Copy all the lines of the data that include the word "poliuretan".

-- DATA FOR THE TASK follows --

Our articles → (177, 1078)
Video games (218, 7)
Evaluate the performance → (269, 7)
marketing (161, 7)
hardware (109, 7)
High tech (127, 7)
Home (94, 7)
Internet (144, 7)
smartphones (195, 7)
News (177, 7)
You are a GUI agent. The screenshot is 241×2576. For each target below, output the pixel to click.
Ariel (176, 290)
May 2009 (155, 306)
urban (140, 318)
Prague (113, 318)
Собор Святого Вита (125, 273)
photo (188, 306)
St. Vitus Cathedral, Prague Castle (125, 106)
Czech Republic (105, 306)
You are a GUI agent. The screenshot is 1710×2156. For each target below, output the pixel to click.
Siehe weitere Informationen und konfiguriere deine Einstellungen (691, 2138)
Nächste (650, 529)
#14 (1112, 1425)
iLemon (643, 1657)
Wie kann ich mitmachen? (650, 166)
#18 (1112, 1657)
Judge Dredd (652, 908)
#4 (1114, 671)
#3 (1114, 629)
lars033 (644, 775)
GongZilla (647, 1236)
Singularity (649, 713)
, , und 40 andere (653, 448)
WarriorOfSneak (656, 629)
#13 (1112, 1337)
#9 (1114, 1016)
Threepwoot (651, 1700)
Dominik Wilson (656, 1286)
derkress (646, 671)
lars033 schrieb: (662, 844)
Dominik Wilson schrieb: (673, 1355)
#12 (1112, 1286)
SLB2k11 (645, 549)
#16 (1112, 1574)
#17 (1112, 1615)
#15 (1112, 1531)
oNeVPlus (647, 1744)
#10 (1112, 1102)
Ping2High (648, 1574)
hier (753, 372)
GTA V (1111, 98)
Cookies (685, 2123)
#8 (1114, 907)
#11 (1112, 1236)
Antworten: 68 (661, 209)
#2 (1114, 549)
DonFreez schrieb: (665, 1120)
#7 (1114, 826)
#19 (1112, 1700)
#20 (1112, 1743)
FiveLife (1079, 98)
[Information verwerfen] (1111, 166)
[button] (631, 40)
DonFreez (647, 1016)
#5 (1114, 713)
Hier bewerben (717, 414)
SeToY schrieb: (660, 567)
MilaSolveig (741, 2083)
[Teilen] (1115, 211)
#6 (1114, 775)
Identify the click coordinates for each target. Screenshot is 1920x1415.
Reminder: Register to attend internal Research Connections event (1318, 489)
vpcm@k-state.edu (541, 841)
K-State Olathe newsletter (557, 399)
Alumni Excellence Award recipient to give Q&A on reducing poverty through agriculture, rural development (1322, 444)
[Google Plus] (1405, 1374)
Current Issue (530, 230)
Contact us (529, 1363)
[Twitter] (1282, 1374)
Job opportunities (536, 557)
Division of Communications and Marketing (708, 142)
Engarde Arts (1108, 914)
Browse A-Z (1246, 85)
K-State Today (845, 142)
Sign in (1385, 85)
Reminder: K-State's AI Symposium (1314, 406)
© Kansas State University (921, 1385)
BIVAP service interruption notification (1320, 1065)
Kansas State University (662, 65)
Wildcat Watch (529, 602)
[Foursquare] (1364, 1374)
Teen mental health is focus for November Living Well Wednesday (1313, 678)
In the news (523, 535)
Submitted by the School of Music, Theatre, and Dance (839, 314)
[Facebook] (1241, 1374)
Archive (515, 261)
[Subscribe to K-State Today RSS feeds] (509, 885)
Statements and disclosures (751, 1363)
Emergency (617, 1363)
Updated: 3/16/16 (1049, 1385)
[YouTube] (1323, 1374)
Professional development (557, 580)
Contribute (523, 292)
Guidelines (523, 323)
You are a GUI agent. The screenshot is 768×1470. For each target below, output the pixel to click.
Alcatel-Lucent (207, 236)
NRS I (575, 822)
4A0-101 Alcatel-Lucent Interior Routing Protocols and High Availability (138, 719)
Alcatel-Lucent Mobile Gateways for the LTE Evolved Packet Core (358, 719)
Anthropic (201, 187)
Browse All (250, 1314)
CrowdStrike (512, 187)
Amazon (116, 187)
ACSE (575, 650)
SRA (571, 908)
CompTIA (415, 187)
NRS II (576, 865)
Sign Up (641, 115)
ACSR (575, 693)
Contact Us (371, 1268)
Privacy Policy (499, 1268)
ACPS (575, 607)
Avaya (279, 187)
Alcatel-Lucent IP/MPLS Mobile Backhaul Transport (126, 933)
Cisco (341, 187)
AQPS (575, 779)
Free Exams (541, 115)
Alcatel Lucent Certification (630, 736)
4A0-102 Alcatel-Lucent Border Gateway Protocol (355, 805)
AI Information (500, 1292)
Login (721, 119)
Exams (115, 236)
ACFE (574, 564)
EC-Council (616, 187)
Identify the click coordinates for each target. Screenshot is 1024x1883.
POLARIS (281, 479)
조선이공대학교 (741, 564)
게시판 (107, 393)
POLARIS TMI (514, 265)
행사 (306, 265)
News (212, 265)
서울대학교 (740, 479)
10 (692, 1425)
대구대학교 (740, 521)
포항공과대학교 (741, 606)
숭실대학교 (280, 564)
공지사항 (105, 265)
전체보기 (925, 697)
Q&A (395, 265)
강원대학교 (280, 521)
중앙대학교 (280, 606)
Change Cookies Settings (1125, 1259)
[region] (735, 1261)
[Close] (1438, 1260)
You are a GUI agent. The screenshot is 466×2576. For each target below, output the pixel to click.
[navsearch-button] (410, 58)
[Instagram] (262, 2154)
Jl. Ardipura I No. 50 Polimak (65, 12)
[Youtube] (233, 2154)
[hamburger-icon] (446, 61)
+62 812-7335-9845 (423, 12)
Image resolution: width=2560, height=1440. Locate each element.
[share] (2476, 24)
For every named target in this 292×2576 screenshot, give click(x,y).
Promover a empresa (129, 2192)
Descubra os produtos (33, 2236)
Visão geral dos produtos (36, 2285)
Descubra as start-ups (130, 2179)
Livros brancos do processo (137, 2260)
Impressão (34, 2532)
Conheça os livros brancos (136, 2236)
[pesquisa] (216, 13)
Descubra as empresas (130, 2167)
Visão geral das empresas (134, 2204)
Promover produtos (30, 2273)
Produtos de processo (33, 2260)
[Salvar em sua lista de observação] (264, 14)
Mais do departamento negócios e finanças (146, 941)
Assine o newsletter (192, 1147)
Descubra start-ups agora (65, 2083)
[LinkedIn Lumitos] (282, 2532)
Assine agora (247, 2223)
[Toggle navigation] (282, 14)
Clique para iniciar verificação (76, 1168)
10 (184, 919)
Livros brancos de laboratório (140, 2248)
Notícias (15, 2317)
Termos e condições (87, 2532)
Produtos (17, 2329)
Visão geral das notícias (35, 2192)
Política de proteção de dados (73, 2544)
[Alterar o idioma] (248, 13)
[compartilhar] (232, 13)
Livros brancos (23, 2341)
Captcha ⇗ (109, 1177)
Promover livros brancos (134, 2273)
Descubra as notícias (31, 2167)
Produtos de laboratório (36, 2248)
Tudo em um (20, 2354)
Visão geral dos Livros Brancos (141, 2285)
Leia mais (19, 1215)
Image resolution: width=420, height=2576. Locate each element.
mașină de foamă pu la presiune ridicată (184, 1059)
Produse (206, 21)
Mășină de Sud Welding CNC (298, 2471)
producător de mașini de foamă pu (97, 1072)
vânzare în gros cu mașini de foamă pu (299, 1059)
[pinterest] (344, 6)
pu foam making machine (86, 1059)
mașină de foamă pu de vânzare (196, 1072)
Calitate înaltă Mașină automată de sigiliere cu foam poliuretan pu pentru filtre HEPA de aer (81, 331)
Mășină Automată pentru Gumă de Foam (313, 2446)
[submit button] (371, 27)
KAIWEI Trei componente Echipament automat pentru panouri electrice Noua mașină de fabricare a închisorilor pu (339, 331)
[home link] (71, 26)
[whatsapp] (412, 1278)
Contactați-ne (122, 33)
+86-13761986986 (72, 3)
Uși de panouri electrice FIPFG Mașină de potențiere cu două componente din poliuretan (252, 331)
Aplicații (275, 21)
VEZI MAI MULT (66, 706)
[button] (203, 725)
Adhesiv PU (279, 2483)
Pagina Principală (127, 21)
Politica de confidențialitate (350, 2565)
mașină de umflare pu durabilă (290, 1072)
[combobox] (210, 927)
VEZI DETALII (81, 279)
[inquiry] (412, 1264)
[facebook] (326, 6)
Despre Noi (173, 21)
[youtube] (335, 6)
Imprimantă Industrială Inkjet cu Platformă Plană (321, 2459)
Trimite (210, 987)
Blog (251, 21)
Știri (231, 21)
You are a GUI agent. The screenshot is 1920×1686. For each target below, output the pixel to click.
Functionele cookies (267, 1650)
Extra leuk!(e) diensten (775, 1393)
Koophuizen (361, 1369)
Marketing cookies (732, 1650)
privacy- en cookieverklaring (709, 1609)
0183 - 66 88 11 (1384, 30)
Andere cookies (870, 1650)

-- DATA FOR THE TASK concluded --

▸ **TASK RESPONSE**:
Calitate înaltă Mașină automată de sigiliere cu foam poliuretan pu pentru filtre HEPA de aer (81, 331)
Uși de panouri electrice FIPFG Mașină de potențiere cu două componente din poliuretan (252, 331)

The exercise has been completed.